- TEXT SEGMENT
━━━━━━━━
One of the most popular web-based interfaces for log messages is Splunk. A returning question is whether to use syslog-ng or Splunk. Well, the issue is a bit of apples vs. oranges: they do not replace, but rather complement each other. As I already mentioned in the introduction, syslog-ng is good at reliably collecting and processing huge amounts of data. Splunk, on the other hand, is good at analyzing log messages for various purposes. Learn more about how you can integrate syslog-ng with Splunk from our white paper!

Syslog-ng based solutions

Here I show a number of syslog-ng based solutions. While every software described below is originally based on syslog-ng Open Source Edition (except for One Identity's own syslog-ng Store Box (SSB)), there are already some large-scale deployments available also with syslog-ng Premium Edition as their syslog server.

Benefits of using syslog-ng PE with these solutions include the logstore, a tamper-proof log storage (even if it means that your logs are stored twice), Windows support, and enterprise grade support.


LogZilla is the commercial reincarnation of one of the oldest syslog-ng web GUIs: PHP-Syslog-NG. It provides the familiar user interface of its predecessor, but also includes many new features. The user interface supports Cisco Mnemonics, extended graphing capabilities, and e-mail alerts. Behind the scenes, LDAP integration, message de-duplication, and indexing for quick searching were added for large datasets.

Over the past years, it received many small improvements. It became faster, and role-based access control was added, as well as the live tailing of log messages. Of course, all these new features come with a price; the free edition, which I have often recommended for small sites with Cisco logs is completely gone now.

A few years ago, a complete rewrite became available with many performance improvements under the hood and a new dashboard on the surface. Development never stopped, and now LogZilla can parse and enrich log messages, and can also automatically respond to events.

Therefore, it is an ideal solution for a network operations center (NOC) full of Cisco devices.
━━━━━━━━
[Entries for locating text and elements]
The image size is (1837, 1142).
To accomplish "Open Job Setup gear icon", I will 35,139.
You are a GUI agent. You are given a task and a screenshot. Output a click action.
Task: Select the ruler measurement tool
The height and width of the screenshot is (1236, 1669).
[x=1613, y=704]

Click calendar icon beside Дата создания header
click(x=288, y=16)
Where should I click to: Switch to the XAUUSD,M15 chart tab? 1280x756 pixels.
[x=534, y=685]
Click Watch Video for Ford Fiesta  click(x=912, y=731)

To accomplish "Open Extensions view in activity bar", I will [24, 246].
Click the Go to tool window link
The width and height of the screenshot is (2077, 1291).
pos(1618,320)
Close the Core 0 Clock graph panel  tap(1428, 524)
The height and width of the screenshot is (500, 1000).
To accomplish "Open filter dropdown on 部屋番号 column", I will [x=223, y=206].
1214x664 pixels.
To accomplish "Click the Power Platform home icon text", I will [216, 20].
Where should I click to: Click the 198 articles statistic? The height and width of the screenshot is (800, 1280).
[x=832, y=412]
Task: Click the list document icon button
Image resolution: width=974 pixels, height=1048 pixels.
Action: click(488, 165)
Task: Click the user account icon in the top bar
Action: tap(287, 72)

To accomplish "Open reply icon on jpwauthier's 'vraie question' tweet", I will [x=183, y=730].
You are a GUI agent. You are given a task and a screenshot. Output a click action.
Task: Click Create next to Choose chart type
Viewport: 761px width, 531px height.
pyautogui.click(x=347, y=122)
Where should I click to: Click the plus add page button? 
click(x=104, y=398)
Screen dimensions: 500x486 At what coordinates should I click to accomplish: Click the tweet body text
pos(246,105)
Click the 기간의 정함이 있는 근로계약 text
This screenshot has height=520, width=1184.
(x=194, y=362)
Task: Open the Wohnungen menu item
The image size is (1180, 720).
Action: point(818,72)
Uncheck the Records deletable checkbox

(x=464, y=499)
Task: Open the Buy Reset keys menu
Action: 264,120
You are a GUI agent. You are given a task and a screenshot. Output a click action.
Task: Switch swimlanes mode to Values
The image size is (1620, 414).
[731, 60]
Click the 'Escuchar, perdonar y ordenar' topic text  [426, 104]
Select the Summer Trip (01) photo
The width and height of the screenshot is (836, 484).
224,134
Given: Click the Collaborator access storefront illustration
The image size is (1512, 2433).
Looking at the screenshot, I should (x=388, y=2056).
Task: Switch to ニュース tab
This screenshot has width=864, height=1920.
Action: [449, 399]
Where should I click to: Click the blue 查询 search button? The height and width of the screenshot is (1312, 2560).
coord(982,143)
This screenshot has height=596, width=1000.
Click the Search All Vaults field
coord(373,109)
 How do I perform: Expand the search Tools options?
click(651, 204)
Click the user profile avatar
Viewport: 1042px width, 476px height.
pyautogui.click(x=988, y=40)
━━━━━━━━
- EXERCISE OBJECTIVE
In the text on syslog-ng, which older web GUI is LogZilla described as the commercial reincarnation of? These items have no connection to the text on syslog-ng.

- THE OUTPUT
PHP-Syslog-NG